St Ruadhán's stand-off with the High King
The Cursing of Tara
Around 565 AD, St Ruadhán of Lorrha led a group of fellow abbots to Tara to demand the release of a man sheltering under his protection - Áed Guaire, a provincial king who had killed an officer of the High King Diarmait mac Cerbaill. When Diarmait refused, Ruadhán and his companions began a fast against the king - a recognised form of protest in early Irish law. Tradition says the fasting lasted weeks and that Ruadhán rang his bell at Tara and pronounced a curse on the site. Diarmait died a few years later, Tara was abandoned as a royal assembly point, and the story attached itself to Ruadhán permanently.

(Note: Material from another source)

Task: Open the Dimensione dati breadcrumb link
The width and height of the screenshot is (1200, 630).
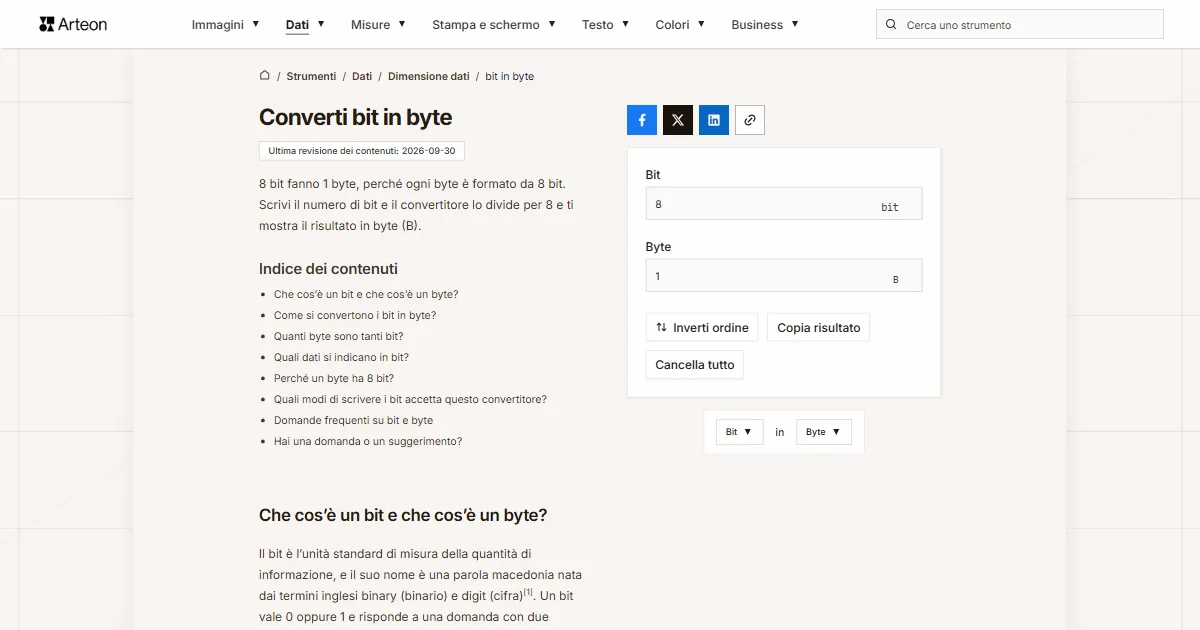Action: tap(429, 76)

He is the only Irish saint with the distinction of having apparently outlasted a High King by argument alone.
A Mass book from 792 AD, found in a north Tipperary village
The Stowe Missal
The Stowe Missal is one of the most important early Irish manuscripts in existence - a small book containing an early form of the Mass in Latin and Irish, along with other liturgical and devotional texts, written around 792 AD. It was found at Lorrha in the 18th century, stored inside a cumdach: a decorated book shrine of silver, bronze, and enamel, commissioned around 1025 AD by the lord of this territory, Mac Cerbaill Uí Mhaccon. The manuscript is held by the Royal Irish Academy in Dublin. The cumdach is in the National Museum of Ireland. The place they both came from is a small village on a back road in north Tipperary that most visitors drive past without stopping.
All-Ireland hurler, Lorrha man
Bonnar Maher
Patrick "Bonnar" Maher - the nickname has followed him since childhood - is one of the central figures in Tipperary hurling's modern era, with All-Ireland senior medals and a reputation as one of the more dogged half-backs of his generation. He plays for Lorrha-Dorrha. The club serves a parish of a few hundred people in the north Tipperary countryside. Producing a hurler at county level is an achievement. Producing one at the level Bonnar Maher reached is the kind of thing the parish talks about for a generation.
Two medieval religious houses, both now open sky
The Priory Ruins
Lorrha has two sets of medieval ruins within walking distance of each other. The Augustinian priory - its origins reaching back to the 12th century on the site of Ruadhán's earlier monastery - stands in the old graveyard to the west of the village, its arched windows intact against the sky. The Dominican friary, founded in 1269 by Walter de Burgh, survives in fragments nearby. Both were suppressed during the 16th-century Reformation. Both are still used as burial grounds. The ruins are unenclosed and unattended. You walk in, look around, and leave.